### Excerpted passage

● ● ● ● ● ● ●

Aiden and Freya slowly attempt to mend their relationship. Undermining their efforts are the necessity that Freya work closely with Bruce due to the close linkage of their departments (Work and Pensions, and Welfare and Employment, respectively), leading Aiden to become paranoid that his wife and Bruce will have an affair. The couple's au pair Dita attempts to seduce Aiden, is rebuffed, then later quits and tells numerous tabloids she and Aiden were having an affair. Freya stands by her husband, believing his claims of innocence. Aiden, however, has become convinced that Freya is now sleeping with Bruce, though unknown to him Freya has already rejected Bruce's attempts at seducing her. Aiden's father Joe stays with the family to fill in for Dita.

Aiden arranges a meeting with Bruce, telling him that he wants to repair their relationship for Freya’s sake. He presents Bruce with a groundbreaking proposal to address the urgent need for elderly care by offering incentives to qualified immigrants, managed by a local start-up firm. Bruce agrees to the proposal and prepares to present it, holding a meeting with the management company. While Bruce is occupied, Aiden delivers a speech in the House of Commons condemning the current government as lacking in ethics—a statement that makes headlines. The following day, Bruce is forced to resign after it is revealed that the firm representatives he met were actually undercover journalists, tipped off by Aiden, and that they possess video footage of him soliciting and accepting bribes.

● ● ● ● ● ● ●

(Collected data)
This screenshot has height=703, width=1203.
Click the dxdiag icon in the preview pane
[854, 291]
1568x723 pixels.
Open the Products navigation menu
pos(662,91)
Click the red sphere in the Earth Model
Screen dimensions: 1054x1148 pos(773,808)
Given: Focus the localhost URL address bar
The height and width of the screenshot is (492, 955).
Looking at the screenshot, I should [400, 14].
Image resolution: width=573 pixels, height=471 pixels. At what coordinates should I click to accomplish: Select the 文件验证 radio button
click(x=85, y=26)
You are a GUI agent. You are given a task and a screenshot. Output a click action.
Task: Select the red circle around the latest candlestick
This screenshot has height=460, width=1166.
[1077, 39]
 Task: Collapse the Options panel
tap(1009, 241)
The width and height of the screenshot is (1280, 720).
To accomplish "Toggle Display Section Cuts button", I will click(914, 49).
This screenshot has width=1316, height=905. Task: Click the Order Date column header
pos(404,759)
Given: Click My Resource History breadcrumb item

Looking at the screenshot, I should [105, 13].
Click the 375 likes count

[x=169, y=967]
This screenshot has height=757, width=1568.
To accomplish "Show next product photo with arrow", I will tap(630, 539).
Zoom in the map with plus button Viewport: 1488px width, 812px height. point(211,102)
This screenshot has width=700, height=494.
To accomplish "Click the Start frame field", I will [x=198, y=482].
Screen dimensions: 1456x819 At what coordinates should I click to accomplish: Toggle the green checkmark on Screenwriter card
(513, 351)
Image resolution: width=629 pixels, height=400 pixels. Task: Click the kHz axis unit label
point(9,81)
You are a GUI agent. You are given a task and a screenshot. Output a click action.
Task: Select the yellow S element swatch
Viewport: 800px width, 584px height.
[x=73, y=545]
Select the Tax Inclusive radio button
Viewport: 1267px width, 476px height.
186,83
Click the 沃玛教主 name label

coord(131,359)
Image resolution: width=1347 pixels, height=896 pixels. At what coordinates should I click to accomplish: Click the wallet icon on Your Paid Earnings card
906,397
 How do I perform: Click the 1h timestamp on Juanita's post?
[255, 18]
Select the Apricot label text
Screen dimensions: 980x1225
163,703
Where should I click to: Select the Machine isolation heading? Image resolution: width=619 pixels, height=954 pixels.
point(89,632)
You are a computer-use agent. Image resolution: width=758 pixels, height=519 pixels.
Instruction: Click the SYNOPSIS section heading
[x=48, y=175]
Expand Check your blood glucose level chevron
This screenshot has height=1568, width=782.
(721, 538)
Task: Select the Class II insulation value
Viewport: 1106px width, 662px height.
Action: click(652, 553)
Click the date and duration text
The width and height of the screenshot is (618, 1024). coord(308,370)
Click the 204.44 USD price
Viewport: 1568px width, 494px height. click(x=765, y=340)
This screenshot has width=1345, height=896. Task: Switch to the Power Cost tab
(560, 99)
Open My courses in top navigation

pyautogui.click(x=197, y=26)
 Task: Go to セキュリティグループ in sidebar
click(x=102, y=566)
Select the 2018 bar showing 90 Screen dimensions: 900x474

● ● ● ● ● ● ●

### Required action A
From the plot summary, extract the passage from "Aiden and Freya" to "in for Dita.".
### Required action B
Answer these questions using the plot summary:
(i) Who stays with the family to fill in for Dita?
(ii) Where does Aiden give his speech condemning the current government?
(iii) Who were the firm representatives Bruce met with actually?

### Expected output A
Aiden and Freya slowly attempt to mend their relationship. Undermining their efforts are the necessity that Freya work closely with Bruce due to the close linkage of their departments (Work and Pensions, and Welfare and Employment, respectively), leading Aiden to become paranoid that his wife and Bruce will have an affair. The couple's au pair Dita attempts to seduce Aiden, is rebuffed, then later quits and tells numerous tabloids she and Aiden were having an affair. Freya stands by her husband, believing his claims of innocence. Aiden, however, has become convinced that Freya is now sleeping with Bruce, though unknown to him Freya has already rejected Bruce's attempts at seducing her. Aiden's father Joe stays with the family to fill in for Dita.

### Expected output B
(i) Aiden's father, Joe
(ii) In the House of Commons
(iii) Undercover journalists